メイソン・ミラー(パドレス)- 剛球クローザー
160km/h後半の速球を投げる剛腕クローザー。その球速は圧倒的で、短期決戦での切り札として期待される。12月18日に参加を正式表明した。
デビッド・ベドナー(ヤンキース)
実績十分の右腕リリーフ投手。ヤンキースの勝利の方程式を担う一角として活躍している。12月18日に参加を正式表明した。
クレイ・ホームズ(ニューヨーク・メッツ)
元ヤンキースのクローザー。2024年にメッツに移籍し、救援陣の要として活躍。12月17日に参加を正式表明した。
ジョー・ライアン(ミネソタ・ツインズ)
ツインズの先発投手。安定した投球で先発ローテーションを支える。12月17日に参加を正式表明した。
その他の確定投手
ノーラン・マクリーン(12月17日表明)、マシュー・ボイド(12月3日表明)、ギャレット・ウィットロック(11月23日表明)など、実績ある投手陣が続々と名乗りを上げている。

【予想】参戦が期待される投手陣

ブレイク・スネル(ドジャース)
2018年と2023年に両リーグでサイ・ヤング賞を受賞した実績十分の左腕。2023年の被打率.181はMLBトップで、最速100マイル(約161キロ)のフォーシームと、ワンバウンドでも打者が手を出してしまうほどの落差のあるカーブが武器。参戦が実現すれば、スクーバルと共に左腕二枚看板となる。
ジョシュ・ヘイダー(アストロズ)
MLB最強クローザーの一人として名高い左腕。驚異的な奪三振率を誇り、試合終盤の最も重要な局面を任せられる絶対的守護神。もし参戦が決まれば、アメリカ代表のブルペンはさらに盤石なものとなる。

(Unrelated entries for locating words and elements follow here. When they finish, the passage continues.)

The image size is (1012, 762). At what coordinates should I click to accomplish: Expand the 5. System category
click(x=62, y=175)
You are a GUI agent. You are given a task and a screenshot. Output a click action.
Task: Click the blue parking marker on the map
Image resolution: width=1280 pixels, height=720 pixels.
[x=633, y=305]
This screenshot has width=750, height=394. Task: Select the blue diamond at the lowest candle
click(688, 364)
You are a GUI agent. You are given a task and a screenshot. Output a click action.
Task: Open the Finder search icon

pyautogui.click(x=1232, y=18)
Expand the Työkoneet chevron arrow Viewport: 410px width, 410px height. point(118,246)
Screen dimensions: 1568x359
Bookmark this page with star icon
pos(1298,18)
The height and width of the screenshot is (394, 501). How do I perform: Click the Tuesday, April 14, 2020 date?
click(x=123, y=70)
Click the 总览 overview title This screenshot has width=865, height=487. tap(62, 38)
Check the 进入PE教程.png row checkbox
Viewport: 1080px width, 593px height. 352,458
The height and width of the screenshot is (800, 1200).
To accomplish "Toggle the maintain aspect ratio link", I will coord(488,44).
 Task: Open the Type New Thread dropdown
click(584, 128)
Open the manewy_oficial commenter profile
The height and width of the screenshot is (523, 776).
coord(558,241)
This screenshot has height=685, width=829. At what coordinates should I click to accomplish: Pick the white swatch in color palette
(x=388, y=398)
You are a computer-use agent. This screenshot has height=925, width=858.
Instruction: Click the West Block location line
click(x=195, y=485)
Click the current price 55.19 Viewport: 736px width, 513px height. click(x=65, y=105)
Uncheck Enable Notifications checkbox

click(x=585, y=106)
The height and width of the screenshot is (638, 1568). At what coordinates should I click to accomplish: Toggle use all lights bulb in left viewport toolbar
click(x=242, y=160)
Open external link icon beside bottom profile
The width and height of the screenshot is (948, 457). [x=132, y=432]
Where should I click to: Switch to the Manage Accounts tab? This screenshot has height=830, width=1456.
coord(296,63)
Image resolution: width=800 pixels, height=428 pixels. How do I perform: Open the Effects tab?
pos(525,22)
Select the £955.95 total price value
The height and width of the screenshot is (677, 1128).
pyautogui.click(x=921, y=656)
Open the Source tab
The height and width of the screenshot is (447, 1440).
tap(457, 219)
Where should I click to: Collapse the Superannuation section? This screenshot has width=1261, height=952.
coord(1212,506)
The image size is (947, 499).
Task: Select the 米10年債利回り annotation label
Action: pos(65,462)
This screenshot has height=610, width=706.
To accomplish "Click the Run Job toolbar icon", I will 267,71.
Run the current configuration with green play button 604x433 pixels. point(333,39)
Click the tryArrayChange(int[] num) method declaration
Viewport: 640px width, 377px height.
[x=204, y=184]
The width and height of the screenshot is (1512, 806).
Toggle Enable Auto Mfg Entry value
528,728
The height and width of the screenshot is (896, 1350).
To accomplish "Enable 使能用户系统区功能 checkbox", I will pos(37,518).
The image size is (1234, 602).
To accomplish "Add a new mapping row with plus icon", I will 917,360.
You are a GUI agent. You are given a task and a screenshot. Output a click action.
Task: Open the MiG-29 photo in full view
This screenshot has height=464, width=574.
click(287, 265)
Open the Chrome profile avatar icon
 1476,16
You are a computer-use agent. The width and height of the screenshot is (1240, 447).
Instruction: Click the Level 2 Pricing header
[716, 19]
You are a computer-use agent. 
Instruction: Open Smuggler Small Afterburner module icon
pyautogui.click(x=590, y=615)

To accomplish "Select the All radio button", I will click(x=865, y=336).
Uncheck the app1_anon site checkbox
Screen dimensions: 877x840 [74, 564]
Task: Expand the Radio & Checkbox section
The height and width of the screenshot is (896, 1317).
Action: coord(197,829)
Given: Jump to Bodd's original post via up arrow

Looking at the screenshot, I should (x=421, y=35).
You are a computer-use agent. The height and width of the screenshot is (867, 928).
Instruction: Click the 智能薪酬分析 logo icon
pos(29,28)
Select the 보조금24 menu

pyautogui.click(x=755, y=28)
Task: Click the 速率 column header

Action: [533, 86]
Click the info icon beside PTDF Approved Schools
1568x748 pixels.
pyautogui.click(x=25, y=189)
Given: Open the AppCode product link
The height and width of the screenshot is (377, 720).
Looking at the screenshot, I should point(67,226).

アーロン・ジャッジが主将を務める今回のアメリカ代表は、前回大会のリベンジに向けて例年以上に本気のメンバーが揃い、「史上最強」との呼び声も高い。投手陣だけでも、サイ・ヤング賞受賞者が複数名、新人王、そして伝説のカーショウ。これほどの布陣は、2006年の第1回大会以来だろう。
なお、正式なロースター全選手の発表は1月下旬が見込まれている。それまでに、さらなるサプライズ参戦があるかもしれない。

野球人生、最後の章

サイ・ヤング賞、MVP、ワールドシリーズ。カーショウはすべてを手に入れた。しかし、母国の代表として投げるという夢だけは、保険問題という思わぬ障壁に阻まれていた。
引退という決断が、逆説的にその夢への扉を開いた。37歳のレジェンドは、野球人生の「最後の章」として、星条旗を背負ってマウンドに立つ。
それは単なる復帰ではない。未完の物語に、自らの手で終止符を打つための挑戦なのだ。
2026年3月、世界が注目する舞台で、カーショウはどんなドラマを見せてくれるのだろうか。引退したレジェンドの電撃復帰は、WBCという大会に新たな物語を加えることになる。